A joint U.S. Department of Energy and U.S. Department of Agriculture study completed in 2005 estimated that the nation’s forest and agricultural lands could sustainably produce 1.3 billion tons of biomass each year – enough to produce biofuels to meet more than one-third of the demand for transportation fuels.
Furthermore, when compared to other alternative fuel processes - like sugar platforms - the thermo-chemical conversion process Range Fuels utilizes to convert non-food biomass into cellulosic biofuels has a number of value-added features including lower front-end processing costs, greater conversion efficiencies, greater feedstock flexibility, lower water consumption, faster process time, and fewer by-products.
The Economy & Biofuels
When E85 with cellulosic ethanol is used, cellulosic ethanol can reduce greenhouse gas emissions per vehicle mile traveled by 89 percent.
Right now, the U.S. economy is something of a detriment to many companies in the “new energy” sector, In fact, access to capital, federal grants, and the credit crunch have caused a slowdown in construction within the industry due to lack of capital. Aldous says, “Even though there is interest in our technologies outside of the U.S. by energy importers, we are only focused on a national plan due to limited funding sources.”

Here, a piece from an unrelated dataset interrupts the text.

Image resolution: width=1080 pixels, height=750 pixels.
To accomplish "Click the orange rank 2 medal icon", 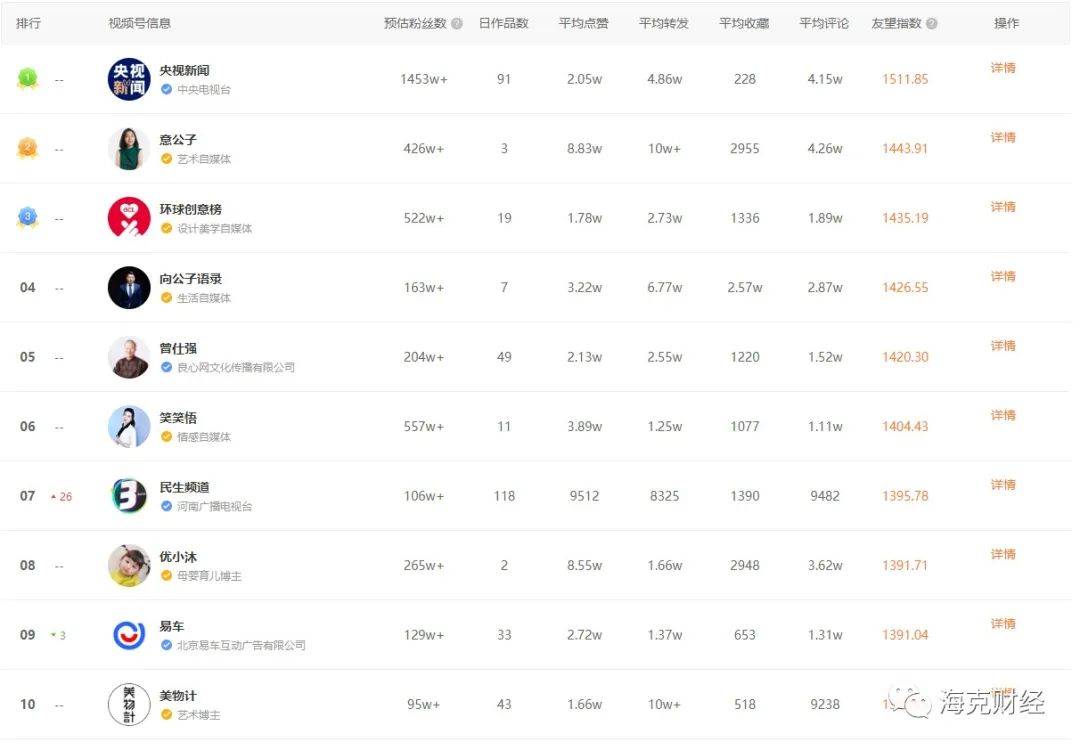I will 27,148.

Range Fuels is on a journey to dominate the biomass to energy business by creating a cost competitive, low-carbon fuel alternative to gasoline. It is not an experimental or theoretical technology.
Ethanol is a burgeoning American industry that has already attracted a high level of investment and ingenuity. It recycles waste, revitalizes agriculture, and reduces air pollution. It can help us reverse global warming and achieve energy independence. Ethanol is ready to power the engine of environmental and economic sustainability.
All we have to do is put it in our cars and drive off into the future.